Prior to build each experiment, a pre-test was conducted to control the temporal dynamics of each action sequence. Specifically, we controlled that, for any point within a given sequence, a particular type (‘transport’ vs. ‘lift’ vs. ‘rotate’) or model (transport[1] vs. transport[2], lift[1] vs. lift[2], etc.) of action was not more or less discriminable than another one. To do so, each action scene in each of the 4 experiments was first cut at {960, 1160, 1320, 1400, 1480, 1560, 1640, 1720, 1800, 1880, 1960, 2080} ms after the onset of the movement. The resulting movies (12 clips per model of action) were randomly presented to a group of 12 participants in four sessions. Each session consisted in a basic action recognition task. In the two first sessions, movies from the motor and superordinate experiments were presented with the instruction of recognizing the performed actions by pressing, as quickly and as accurately as possible, one of the corresponding keyboard buttons. In the two last sessions, movies from the social motor and social superordinate experiments were shown with the same instruction. The order of sessions was counterbalanced across participants.

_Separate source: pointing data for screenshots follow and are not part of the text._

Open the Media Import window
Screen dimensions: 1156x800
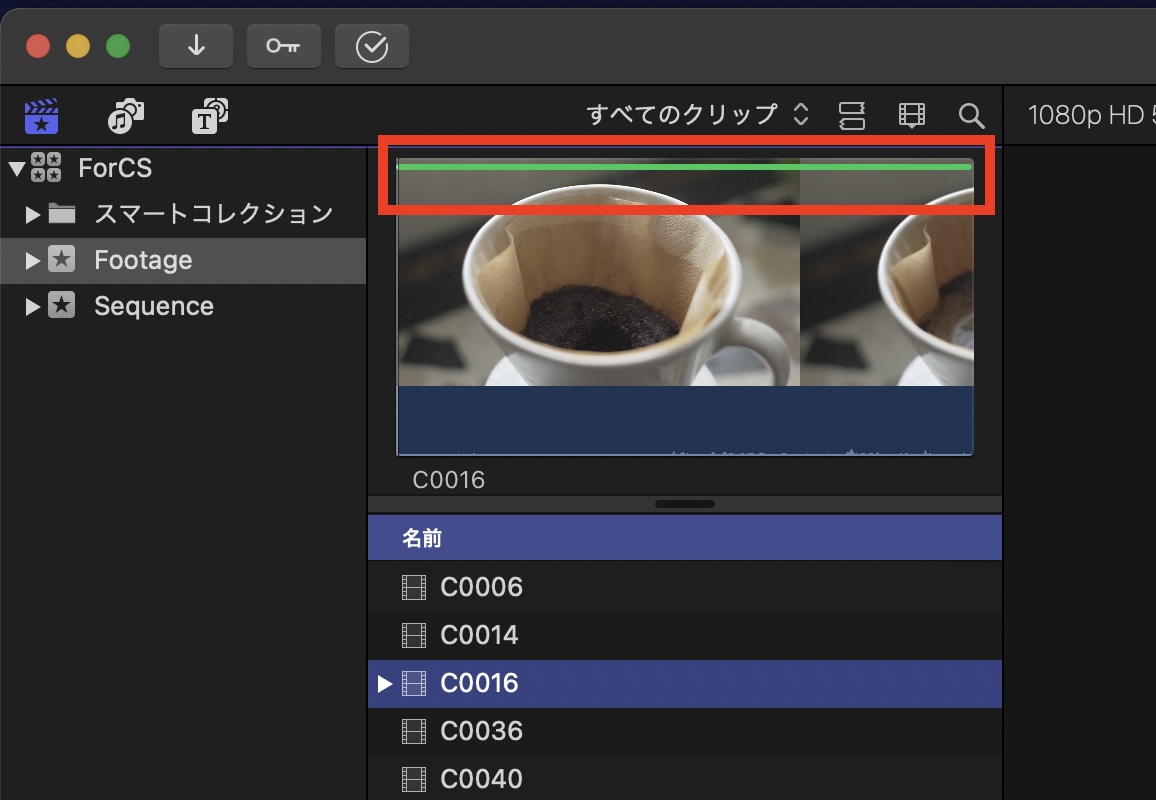(195, 46)
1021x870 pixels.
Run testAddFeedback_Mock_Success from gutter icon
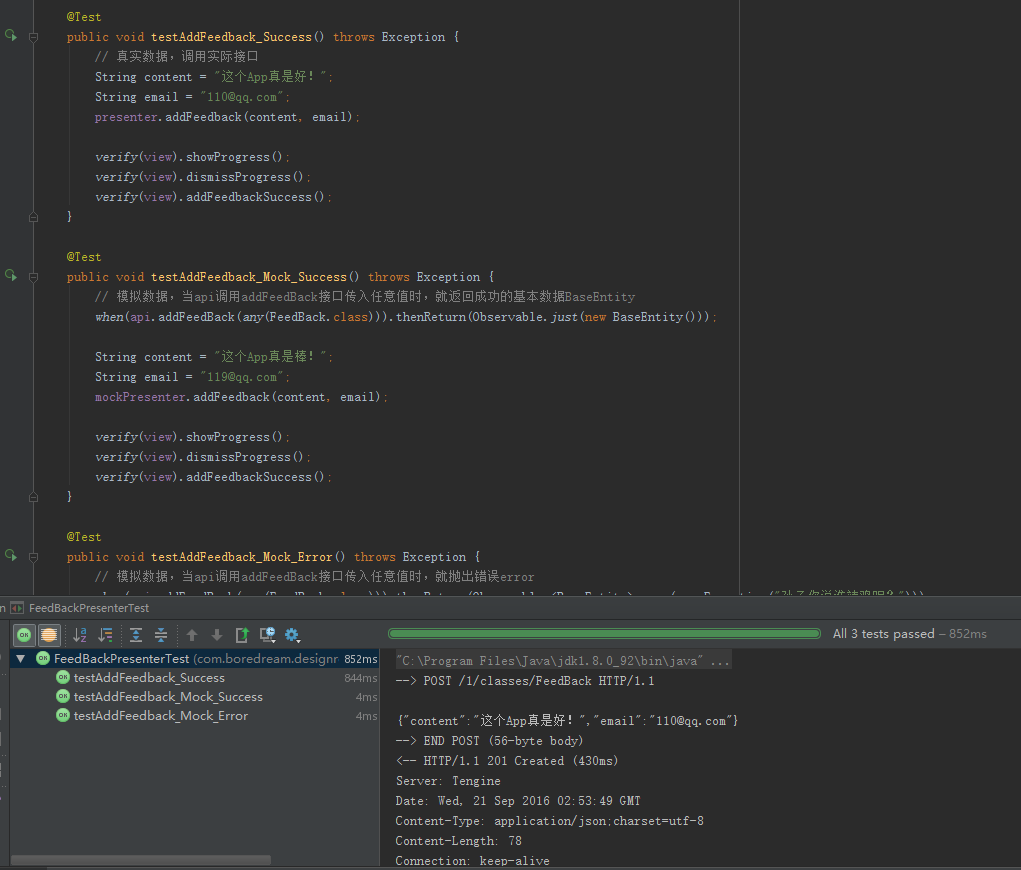(x=11, y=276)
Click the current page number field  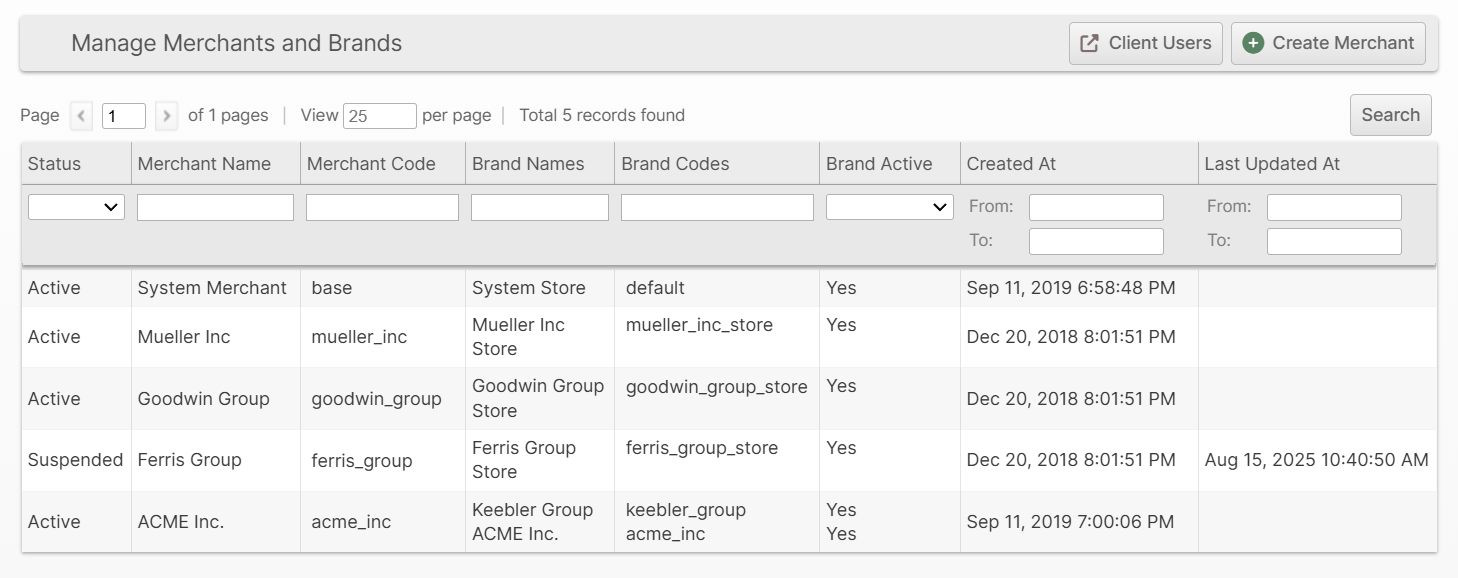click(x=124, y=116)
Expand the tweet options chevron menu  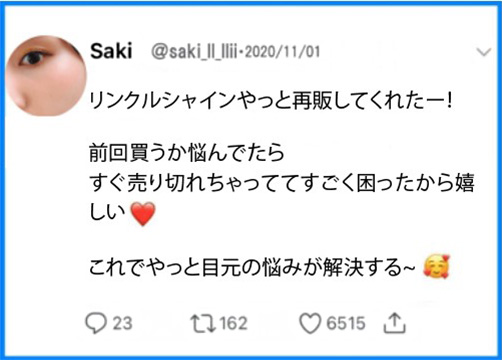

For the (non-social) superordinate and social (motor and superordinate) movies, the only last action was shown.

Two groups of statistical analyses were conducted on both hits and RTs.

First, we compared participants’ hits for each type of action within each session (‘lift’ vs. ‘rotate’ vs. ‘transport’ actions within non-social motor and superordinate experiments; ‘transport’ vs. ‘rotate’ actions within social motor and superordinate experiments), then we compared hits for actions of the same type between sessions (e.g. lift[motor] vs. lift[superord.]).

Two-tailed t-tests revealed no significant differences between participants’ correct responses for the different types of action within each session (comparing ‘transport’ vs. ‘lift’ vs. ‘rotate’ actions in non-social motor and superordinate conditions, all p>0.22; comparing ‘transport’ vs. ‘rotate’ actions in social motor and superordinate conditions, all p>0.4), as well as no significant differences for actions of the same type between sessions (non-social conditions: lift[m] vs. lift[s], rotate[m] vs. rotate[s], transport[m] vs. transport[s]: all p>.19; social conditions: transport[m] vs. transport[s], rotate [m] vs. rotate[s]: all p>.25).

Second, we were compared the individual distributions of hits and reaction times (RTs) across the different movie segments to ensure that participants’ performance was equally sensitive to variations in the amounts of visual information (see figure 9). To do so, we computed within each experiment a one-way Kruskall-Wallis test with participants’ hits and RTs as dependent variables and the amount of information as a 12-level factor.

As shown inFigure 10, the participants’ detection curve showed the usual sigmoidal shape, performance rapidly increasing within a 1400-1700 ms interval of movie durations up to the maximal value (100%). In all experiments, Kruskall-Wallis tests revealed no significant differences between individual distributions of performance, with, between participants, identically decreasing RTs (motor: H(11,144)=9.34, p=.59; superordinate: H(11,144)=7.64, p=.74; social motor: H(11,144)=6.34, p=.84; social superord.: H(11,144)=5.1, p=.89) and increasing rate of correct responses (motor: H(11,144)=2.88, p=.9; superordinate: H(11,144)=2.61, p=.9; social motor: H(11,144)=1.98, p=.9; social superord.: H(11,144)=1.02, p=.9) as the available amount of visual information increased.

Fig. 9.Distribution of participant’s reaction times (blue dots) across the 12 movie segments. Reaction times for the different actions were pooled across subjects. Red squares: mean reaction times across participants for each of the 12 duration ranges.